MIT professor snags 'Nobel' of computer science

Prof. Barbara Liskov will receive the 2008 A.M. Turing Award for her contributions to software programming.

Massachusetts Institute of Technology Prof. Barbara Liskov will receive the 2008 A.M. Turing Award, considered the Nobel Prize of computer science.

Liskov is being recognized by the Association for Computing Machinery for her contributions to software programming, in particular object-oriented programming techniques crucial to programming languages such as Java and C++.

ACM says Liskov deserves the award "for her contributions to practical and theoretical foundations of programming language and system design, especially related to data abstraction, fault tolerance, and distributed computing."

Liskov was the first U.S. woman to receive a computer science Ph.D. and has been a professor/researcher at MIT since 1972. She heads the Programming Methodology Group in the Computer Science and Artificial Intelligence Laboratory.

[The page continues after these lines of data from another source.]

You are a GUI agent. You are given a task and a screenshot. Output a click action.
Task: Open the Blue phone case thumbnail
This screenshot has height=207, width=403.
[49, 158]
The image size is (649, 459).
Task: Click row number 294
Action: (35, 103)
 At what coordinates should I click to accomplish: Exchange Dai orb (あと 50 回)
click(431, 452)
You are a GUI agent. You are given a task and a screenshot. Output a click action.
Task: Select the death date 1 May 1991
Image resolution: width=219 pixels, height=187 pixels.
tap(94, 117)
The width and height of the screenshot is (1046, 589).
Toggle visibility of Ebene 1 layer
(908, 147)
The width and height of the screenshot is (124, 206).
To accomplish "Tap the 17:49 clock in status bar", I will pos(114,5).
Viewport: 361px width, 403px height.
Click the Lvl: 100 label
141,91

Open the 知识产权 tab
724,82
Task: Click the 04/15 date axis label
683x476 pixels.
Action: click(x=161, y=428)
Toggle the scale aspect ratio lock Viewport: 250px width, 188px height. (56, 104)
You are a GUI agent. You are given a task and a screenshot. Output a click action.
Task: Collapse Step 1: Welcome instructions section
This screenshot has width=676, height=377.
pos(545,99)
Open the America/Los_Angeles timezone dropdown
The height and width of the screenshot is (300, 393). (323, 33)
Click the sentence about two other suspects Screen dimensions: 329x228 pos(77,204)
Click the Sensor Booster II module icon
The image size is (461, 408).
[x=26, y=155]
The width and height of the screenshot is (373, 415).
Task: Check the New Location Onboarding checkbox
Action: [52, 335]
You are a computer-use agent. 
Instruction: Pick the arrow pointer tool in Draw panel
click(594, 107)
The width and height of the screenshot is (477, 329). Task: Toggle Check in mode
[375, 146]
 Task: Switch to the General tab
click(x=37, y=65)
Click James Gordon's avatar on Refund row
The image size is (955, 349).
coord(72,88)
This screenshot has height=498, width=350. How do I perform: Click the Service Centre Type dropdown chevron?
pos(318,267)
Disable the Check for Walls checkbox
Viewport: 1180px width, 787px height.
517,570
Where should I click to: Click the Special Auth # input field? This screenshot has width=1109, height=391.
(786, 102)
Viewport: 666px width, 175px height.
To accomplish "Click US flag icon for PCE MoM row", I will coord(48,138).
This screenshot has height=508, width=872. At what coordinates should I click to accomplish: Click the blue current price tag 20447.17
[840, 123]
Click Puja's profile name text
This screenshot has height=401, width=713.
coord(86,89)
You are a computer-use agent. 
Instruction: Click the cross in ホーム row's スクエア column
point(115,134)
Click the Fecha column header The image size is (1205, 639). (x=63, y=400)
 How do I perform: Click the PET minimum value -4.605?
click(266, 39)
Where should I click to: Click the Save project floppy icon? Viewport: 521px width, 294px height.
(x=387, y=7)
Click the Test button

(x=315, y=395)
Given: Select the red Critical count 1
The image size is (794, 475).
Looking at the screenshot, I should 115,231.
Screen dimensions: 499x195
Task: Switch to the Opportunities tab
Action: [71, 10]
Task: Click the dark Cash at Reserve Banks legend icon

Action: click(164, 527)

The award, which carries a $250K prize, has not surprisingly been awarded to others from MIT in the past. Prof. Ron Rivest, the "R" in the RSA security algorithm, shared the prize with his fellow RSA creators in 2003, for example.

Vint Cerf, Jim Gray and other well-known techies have been honored in the past.

The Turing Award will be presented at the ACM Awards Banquet on June 27 in San Diego.